> _What to do_: Reproduce the material word for word, from its first line through the line containing "pyautogui.click(x=1419, y=516)", including that line.

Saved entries
----
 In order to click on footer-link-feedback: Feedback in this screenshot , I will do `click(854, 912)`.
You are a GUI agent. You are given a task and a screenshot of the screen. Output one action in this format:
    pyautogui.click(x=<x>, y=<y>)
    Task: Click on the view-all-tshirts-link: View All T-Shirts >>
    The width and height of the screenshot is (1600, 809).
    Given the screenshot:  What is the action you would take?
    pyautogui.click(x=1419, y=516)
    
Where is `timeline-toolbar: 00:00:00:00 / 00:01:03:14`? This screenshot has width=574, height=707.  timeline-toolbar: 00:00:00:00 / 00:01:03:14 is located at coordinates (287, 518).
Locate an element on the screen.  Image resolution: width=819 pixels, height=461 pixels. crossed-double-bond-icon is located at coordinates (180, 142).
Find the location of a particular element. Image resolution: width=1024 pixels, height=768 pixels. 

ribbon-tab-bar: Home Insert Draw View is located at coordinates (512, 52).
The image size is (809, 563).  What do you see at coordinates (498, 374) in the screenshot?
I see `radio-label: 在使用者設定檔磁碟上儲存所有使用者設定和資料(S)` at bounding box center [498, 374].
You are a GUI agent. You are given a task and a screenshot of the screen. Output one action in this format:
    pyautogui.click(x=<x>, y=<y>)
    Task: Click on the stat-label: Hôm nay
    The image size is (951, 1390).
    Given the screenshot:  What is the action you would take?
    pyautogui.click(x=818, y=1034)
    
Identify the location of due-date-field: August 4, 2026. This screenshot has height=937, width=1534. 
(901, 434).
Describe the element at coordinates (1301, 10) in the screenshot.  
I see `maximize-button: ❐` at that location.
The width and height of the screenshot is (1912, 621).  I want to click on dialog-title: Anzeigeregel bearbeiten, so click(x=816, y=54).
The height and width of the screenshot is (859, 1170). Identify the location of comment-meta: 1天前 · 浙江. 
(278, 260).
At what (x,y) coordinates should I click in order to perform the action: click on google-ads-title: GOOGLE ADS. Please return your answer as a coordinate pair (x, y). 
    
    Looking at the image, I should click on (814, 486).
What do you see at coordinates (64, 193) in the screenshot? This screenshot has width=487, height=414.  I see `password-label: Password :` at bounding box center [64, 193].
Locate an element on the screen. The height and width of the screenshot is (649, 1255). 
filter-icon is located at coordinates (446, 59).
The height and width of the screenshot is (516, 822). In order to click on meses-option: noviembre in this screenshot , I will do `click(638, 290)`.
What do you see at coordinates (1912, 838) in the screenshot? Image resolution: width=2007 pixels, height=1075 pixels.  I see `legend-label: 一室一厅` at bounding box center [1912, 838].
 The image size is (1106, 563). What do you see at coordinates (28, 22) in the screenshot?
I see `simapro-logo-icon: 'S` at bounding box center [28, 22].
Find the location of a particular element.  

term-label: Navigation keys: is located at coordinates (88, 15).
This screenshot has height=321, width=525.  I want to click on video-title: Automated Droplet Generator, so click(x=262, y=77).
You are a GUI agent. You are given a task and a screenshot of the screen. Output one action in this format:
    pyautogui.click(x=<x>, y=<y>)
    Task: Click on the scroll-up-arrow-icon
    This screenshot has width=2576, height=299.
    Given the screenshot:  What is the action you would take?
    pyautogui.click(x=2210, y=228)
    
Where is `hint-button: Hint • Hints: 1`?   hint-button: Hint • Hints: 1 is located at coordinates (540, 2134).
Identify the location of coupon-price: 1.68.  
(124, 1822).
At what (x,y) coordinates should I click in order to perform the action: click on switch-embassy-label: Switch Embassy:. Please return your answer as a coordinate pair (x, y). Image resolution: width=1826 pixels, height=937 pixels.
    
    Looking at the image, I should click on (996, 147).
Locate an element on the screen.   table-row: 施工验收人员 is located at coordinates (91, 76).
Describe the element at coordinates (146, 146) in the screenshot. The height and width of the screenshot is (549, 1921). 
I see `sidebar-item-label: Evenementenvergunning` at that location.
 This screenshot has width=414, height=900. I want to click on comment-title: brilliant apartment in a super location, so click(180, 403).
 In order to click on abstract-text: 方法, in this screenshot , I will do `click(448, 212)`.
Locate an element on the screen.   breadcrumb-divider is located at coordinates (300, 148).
----
> _Final answer_:
 In order to click on footer-link-feedback: Feedback in this screenshot , I will do `click(854, 912)`.
You are a GUI agent. You are given a task and a screenshot of the screen. Output one action in this format:
    pyautogui.click(x=<x>, y=<y>)
    Task: Click on the view-all-tshirts-link: View All T-Shirts >>
    The width and height of the screenshot is (1600, 809).
    Given the screenshot:  What is the action you would take?
    pyautogui.click(x=1419, y=516)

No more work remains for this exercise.